*Material provided*:
------------------------------------------------

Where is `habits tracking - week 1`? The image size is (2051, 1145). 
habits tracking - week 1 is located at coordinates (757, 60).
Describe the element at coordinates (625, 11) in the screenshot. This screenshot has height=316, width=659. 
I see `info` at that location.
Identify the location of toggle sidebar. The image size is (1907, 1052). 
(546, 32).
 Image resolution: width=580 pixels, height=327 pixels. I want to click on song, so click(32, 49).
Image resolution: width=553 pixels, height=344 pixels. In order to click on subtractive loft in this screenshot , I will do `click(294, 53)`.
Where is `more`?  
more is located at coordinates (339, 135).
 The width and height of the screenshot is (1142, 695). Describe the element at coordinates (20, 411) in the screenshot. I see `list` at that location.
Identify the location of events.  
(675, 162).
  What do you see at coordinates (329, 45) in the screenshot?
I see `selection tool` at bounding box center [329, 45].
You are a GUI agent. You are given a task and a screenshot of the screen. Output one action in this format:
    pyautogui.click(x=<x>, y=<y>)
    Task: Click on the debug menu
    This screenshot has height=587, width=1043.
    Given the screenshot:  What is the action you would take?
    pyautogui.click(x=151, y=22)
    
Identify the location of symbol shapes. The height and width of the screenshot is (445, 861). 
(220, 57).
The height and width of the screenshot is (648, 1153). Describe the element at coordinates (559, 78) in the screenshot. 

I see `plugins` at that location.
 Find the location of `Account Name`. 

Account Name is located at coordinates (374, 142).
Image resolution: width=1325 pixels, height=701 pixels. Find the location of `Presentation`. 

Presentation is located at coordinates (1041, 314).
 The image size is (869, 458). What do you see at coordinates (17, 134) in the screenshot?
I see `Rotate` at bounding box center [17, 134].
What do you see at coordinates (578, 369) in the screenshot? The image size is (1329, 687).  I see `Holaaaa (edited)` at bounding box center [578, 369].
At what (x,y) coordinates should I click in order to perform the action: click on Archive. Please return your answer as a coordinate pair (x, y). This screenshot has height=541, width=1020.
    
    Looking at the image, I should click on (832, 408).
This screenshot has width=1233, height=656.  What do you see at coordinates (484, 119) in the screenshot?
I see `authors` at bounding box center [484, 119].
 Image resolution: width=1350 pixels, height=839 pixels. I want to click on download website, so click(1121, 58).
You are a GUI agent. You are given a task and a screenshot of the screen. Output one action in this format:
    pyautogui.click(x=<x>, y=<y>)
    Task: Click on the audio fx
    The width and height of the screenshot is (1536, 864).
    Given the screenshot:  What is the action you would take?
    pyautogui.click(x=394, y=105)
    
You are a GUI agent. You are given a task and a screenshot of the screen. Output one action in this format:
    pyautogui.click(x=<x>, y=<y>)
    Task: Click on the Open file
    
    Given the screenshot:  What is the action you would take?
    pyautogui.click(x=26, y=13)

------------------------------------------------

*Task*:
Copy the entries above word for word, starting at the line that contains "This screenshot has width=1233, height=656." and going through the end of the entries.

*Completed task*:
This screenshot has width=1233, height=656.  What do you see at coordinates (484, 119) in the screenshot?
I see `authors` at bounding box center [484, 119].
 Image resolution: width=1350 pixels, height=839 pixels. I want to click on download website, so click(1121, 58).
You are a GUI agent. You are given a task and a screenshot of the screen. Output one action in this format:
    pyautogui.click(x=<x>, y=<y>)
    Task: Click on the audio fx
    The width and height of the screenshot is (1536, 864).
    Given the screenshot:  What is the action you would take?
    pyautogui.click(x=394, y=105)
    
You are a GUI agent. You are given a task and a screenshot of the screen. Output one action in this format:
    pyautogui.click(x=<x>, y=<y>)
    Task: Click on the Open file
    
    Given the screenshot:  What is the action you would take?
    pyautogui.click(x=26, y=13)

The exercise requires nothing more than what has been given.